Egyptian artist turns pencil tips into delicate miniature sculptures
Published: Jun 06, 2022 05:43 PM
On a table at his home in Rosetta, a port city in northern Egypt, self-taught artist Ibrahim Bilal displayed a variety of his signature mini sculptures made with pencil tips.

With some 80 pieces of work featuring landmarks and famous people in Egypt and beyond, the 30-year-old artist said he was inspired four years ago to thoroughly grasp the art form after watching videos of a Chinese artist carving pencil lead into sculptures.

"I took the idea and started to develop it," he told the Xinhua News Agency, noting this art was initiated only two decades ago.

Fond of ancient Egyptian icons, Bilal dedicated one of his earliest works to the world-famous Rosetta Stone, an ancient Egyptian relic inscribed with three versions of a decree unearthed in his city and has been kept in the British Museum.

"Being the first Egyptian to master this kind of art, I wanted to depict the Egyptian antiquities in a modern way," Bilal noted.

A golden mask of the young Egyptian pharaoh King Tutankhamun, the sitting statue of King Amenhotep III and the famous bust of Queen Nefertiti are among his most impressive pieces.

He also chiseled modern Egyptian landmarks such as Cairo Tower and famous figures like Egyptian soccer player Mohamed Salah.

Through his deft hands, landmarks across the globe, including the Burj Khalifa skyscraper in Dubai, the Eiffel Tower in Paris, and the Leaning Tower of Pisa in Italy, emerge on the pencil tips.

Bilal uses a microscope for an enlarged view, a set of pen cutters or carving detail knives, and quality pencils mostly made in Germany or China while working.

The size of each sculpture doesn't exceed 6 millimeters unless it's a tower, and each takes an average of 10 hours to finish. Some may take him more than 40 hours like his dearest King Tut's mask.

After graduating from law school, Bilal taught himself to be a painter professional enough to give painting classes to junior artists.

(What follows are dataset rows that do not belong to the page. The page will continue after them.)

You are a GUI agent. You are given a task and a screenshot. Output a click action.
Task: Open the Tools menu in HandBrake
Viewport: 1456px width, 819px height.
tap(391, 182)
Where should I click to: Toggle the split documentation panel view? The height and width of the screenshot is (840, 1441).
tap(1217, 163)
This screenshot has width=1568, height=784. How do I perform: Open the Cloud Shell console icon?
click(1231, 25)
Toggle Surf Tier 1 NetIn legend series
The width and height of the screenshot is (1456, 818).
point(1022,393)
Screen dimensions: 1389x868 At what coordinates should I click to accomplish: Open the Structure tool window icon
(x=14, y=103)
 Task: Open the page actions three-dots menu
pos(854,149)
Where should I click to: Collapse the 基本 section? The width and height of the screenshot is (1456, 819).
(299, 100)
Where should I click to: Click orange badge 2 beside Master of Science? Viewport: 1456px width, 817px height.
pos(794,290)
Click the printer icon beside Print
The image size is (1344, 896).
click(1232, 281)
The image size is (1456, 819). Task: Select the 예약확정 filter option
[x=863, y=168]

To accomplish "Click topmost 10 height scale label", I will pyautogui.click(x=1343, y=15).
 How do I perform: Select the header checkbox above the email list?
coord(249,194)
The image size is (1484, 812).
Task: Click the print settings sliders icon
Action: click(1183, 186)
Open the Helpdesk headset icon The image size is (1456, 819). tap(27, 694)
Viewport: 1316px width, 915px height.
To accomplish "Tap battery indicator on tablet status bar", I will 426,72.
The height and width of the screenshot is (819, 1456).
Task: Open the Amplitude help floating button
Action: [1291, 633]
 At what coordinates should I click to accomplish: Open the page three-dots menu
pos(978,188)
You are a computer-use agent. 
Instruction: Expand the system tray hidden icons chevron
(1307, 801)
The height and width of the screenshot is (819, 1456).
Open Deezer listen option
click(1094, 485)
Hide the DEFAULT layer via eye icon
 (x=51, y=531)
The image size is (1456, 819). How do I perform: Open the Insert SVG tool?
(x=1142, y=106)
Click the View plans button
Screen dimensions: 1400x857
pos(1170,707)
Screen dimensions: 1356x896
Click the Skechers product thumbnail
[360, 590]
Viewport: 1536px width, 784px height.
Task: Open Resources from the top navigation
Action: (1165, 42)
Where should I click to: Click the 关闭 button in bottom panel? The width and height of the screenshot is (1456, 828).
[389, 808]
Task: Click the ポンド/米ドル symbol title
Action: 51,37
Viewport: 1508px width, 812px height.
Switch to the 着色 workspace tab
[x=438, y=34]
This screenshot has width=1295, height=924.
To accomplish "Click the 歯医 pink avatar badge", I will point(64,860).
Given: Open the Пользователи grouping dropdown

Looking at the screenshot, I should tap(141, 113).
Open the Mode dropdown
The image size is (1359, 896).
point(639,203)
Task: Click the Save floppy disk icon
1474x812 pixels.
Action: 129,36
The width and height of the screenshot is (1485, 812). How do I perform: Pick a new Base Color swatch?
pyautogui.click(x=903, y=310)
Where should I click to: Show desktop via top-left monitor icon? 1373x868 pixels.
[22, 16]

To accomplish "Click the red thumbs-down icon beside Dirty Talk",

He started taking part in exhibitions two years ago. The first exhibition was in the Museum of Islamic Art while the second was in Cairo Opera House in late 2021, besides some other workshops and private exhibitions.

"We use magnifying glasses to allow visitors to see the showcased works in detail without having to come too close to them," Bilal said, noting the feedback from visitors has been good.

These pieces are so delicate and fragile that has to be wrapped in tissues before sliding into a lab tube for temporary storage.

"For permanent preservation, we have designed a case of acrylic and wood with installed lighting," Bilal explained.

The man doesn't mind offering his artworks for sale as long as they are appreciated.

"It was a pencil. But once I turned it into a sculpture, it becomes a work of art and it has to be treated as art as well," he said.